AWS wires its DevOps Agent into PagerDuty incidents

AWS wires its DevOps Agent into PagerDuty incidents

AWS has paired its DevOps Agent with PagerDuty, the tool most on-call engineers see first when something breaks. The integration shipped generally available on the AWS DevOps Blog on June 19. When an incident fires in PagerDuty, the agent runs an automated investigation across AWS and a defined set of third-party observability tools, and writes its findings back onto the incident record. The pitch — the operator no longer leaves PagerDuty to find out why the alert fired — is real to the degree the wiring is complete; outside the listed integrations the agent is blind.

The framing AWS uses for the pain is operator-shaped: when a page lands, engineers cross-reference dashboards, logs and recent deploys before they have a hypothesis to test. The post calls that step "manual correlation" and identifies it as the place where resolution time balloons.

The plumbing

Per the post, PagerDuty and the DevOps Agent are connected through a native OAuth 2.0 link. The agent is triggered by the incident itself rather than by a human invoking it, runs a root-cause investigation, generates a mitigation plan, and writes the result back to the PagerDuty incident timeline.

Data sources the agent correlates, as listed in the announcement:

  • Amazon CloudWatch metrics
  • AWS CloudTrail logs
  • AWS X-Ray traces
  • Application topology
  • Deployment history
  • Third-party observability — Datadog, Splunk, New Relic, Dynatrace

A separate PagerDuty MCP Server is called out as in early access for Advance-tier customers; that part is not GA.

What this changes on call

The operational read is narrow but real.
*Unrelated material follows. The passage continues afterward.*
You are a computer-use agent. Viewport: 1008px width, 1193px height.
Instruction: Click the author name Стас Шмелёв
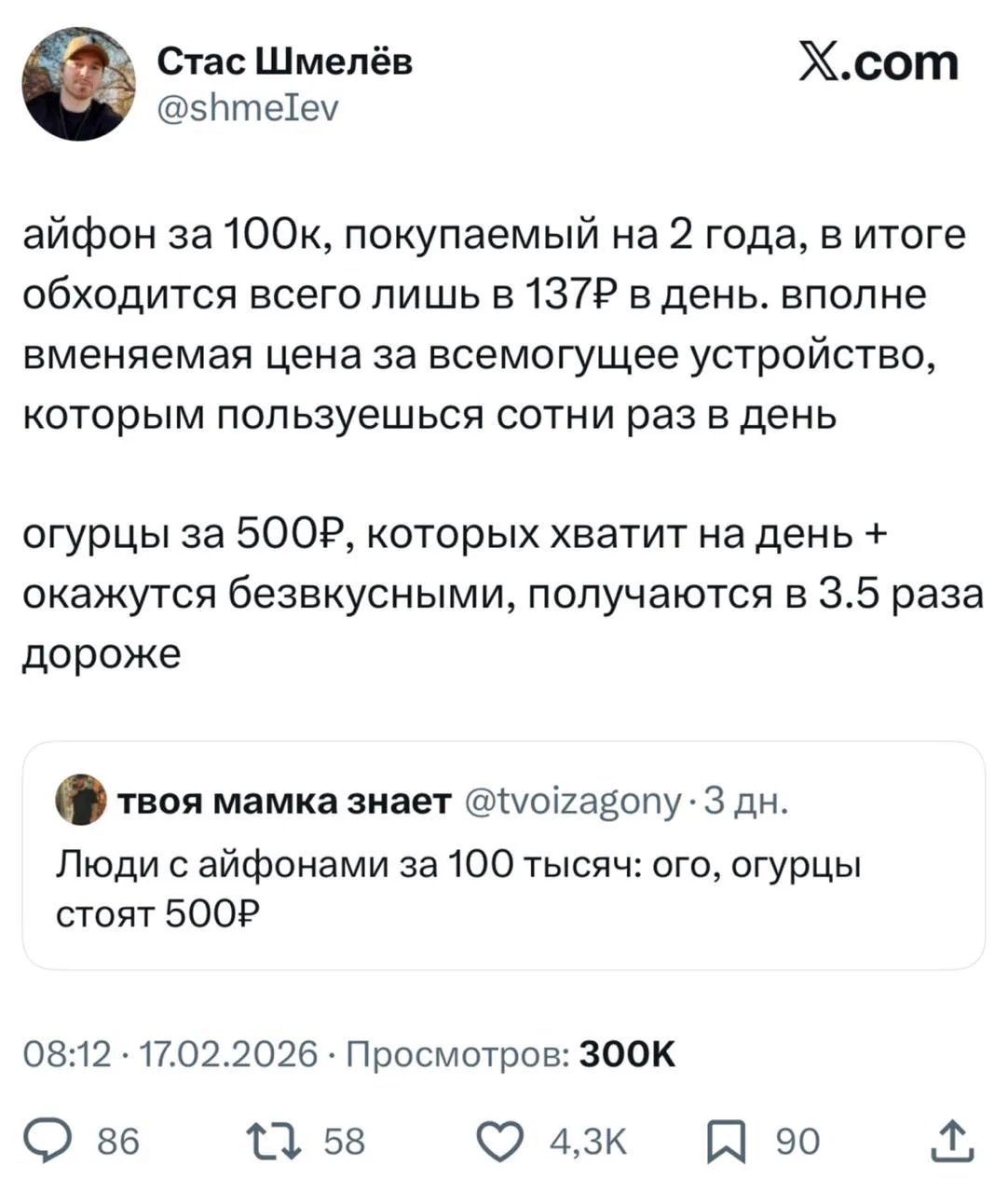284,62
Two things move.

The context-gathering tab-switch collapses into one place. By the time the on-call has finished reading the page, a candidate hypothesis is sitting in the incident timeline. That trims the front edge of MTTR, which is where most teams have the largest variance — the time between page and first plausible theory.

Deployment-history correlation also stops being a step an engineer has to remember. "Did we ship something around the same time?" is the first question on every incident review; pulling it automatically every time turns "was it a deploy?" from a discipline into a default signal.

What it does not solve

A few caveats, and they are the ones any auto-triage agent inherits.

The agent only sees what it is wired into. If your reliability story leans on a SaaS that is not on the list — feature flags, queue depths, a CDN that is not in the supported set — the root-cause writeup will look confident and miss it. AWS names four observability vendors and its own CloudWatch, CloudTrail and X-Ray. Everything else is on you to plumb, and the announcement does not document a public extension point in this post.

There is also no signal in the announcement about how the agent behaves when several incidents collide. A real on-call hour is rarely one alert at a time. How the agent prioritises across overlapping incidents, whether it reuses recently-fetched context, and how its findings interact when one incident is a downstream of another are unanswered from the post alone.

And the usual one: an automated mitigation plan in the incident timeline is not the same as a mitigation plan a human signed off on. Treat the agent's writeup as a first draft of the incident review, not the verdict.

The wider field

The pattern is now common enough to have a shape. PagerDuty itself has been adding correlation and assist features inside the incident tool for a while. The major observability vendors — Datadog, New Relic, Splunk, Dynatrace — increasingly graft incident workflows onto their own telemetry, so the agent and the context live next to each other. ITSM platforms approach the same problem from the ticket side, drawing on change records rather than metrics. Each picks a different seam: where the agent lives, whose data it sees by default, and how much cross-vendor stitching the customer carries.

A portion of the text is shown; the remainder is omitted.